Selenium (Python, Chrome) not downloading PDF file

Question:

I’m trying to download PDFs from a page which renders a PDF with Chrome PDF viewer. Regular options have not worked. The flow is

  1. Navigate to page
  2. Locate button to download PDF and click it
  3. New tab will be opened (with javascript) where the PDF is visible in Chrome PDF Viewer. The URL for the PDF is always the same, so it does not refer to the file. Simple suggestions like "use requests to download it" will not work – the PDF does not have a URL that points to it.
  4. A regular user can click the download PDF button to download it, but the download is not automatically triggered.
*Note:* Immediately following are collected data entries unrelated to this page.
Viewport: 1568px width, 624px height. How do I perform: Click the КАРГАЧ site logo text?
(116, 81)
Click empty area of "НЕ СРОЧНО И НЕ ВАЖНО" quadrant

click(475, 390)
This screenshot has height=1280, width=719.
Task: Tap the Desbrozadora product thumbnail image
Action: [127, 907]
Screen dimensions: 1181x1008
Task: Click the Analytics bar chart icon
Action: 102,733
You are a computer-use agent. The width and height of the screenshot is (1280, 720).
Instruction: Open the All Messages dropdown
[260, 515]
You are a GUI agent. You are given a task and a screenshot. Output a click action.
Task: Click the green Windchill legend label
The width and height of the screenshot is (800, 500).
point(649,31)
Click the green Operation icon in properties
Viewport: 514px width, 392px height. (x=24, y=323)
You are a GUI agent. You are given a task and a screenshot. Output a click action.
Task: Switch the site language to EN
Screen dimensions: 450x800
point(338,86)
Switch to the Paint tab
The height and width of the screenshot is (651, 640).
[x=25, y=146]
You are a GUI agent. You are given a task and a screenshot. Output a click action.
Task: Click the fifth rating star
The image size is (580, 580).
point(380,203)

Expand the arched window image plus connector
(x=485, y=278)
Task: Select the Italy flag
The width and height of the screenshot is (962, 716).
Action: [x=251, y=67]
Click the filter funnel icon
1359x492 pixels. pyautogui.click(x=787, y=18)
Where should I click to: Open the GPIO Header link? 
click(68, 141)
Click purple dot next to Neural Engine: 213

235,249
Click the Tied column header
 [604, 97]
I’ve tried a combination of the following settings, but none of them work. I think what makes my use-case different is that the file download is not automatically triggered, instead selenium will just display the PDF on a new tab and now download it.

With the below settings it will open the new tab and immediately close it, but it will not download the PDF.

if download_files:
    download_dir = os.getcwd()
    print(download_dir)
    prefs['download.default_directory'] = download_dir
    prefs['download.prompt_for_download'] = False
    prefs['download.directory_upgrade'] = True
    prefs['plugins.always_open_pdf_externally'] = True
    prefs['safebrowsing_for_trusted_sources_enabled'] = False
    prefs['safebrowsing.enabled'] = False
    # prefs['plugins.plugins_list'] = [{"enabled": False, "name": "Chrome PDF Viewer"}]
    # prefs['download.extensions_to_open'] = "applications/pdf"
prefs['profile.default_content_settings'] = {"images": 2}
print(prefs)
chrome_options.add_experimental_option("prefs", prefs)
Asked By: qoob

||

Answers:

The above code will work for pages where the URL points to the PDF file. In this case the PDF file is rendered and the website decides which PDF to render based on information in the cookies. So the solution was to get the cookies, and use those in a regular requests call, which returns the PDF-file in bytes that can then be saved or processed.

cookies = driver.get_cookies()
cookies_dict = {c['name']: c['value'] for c in cookies}
response = requests.get(url, cookies=cookies_dict)
with open('file.pdf', 'wb') as f:
    f.write(response.content)
Answered By: qoob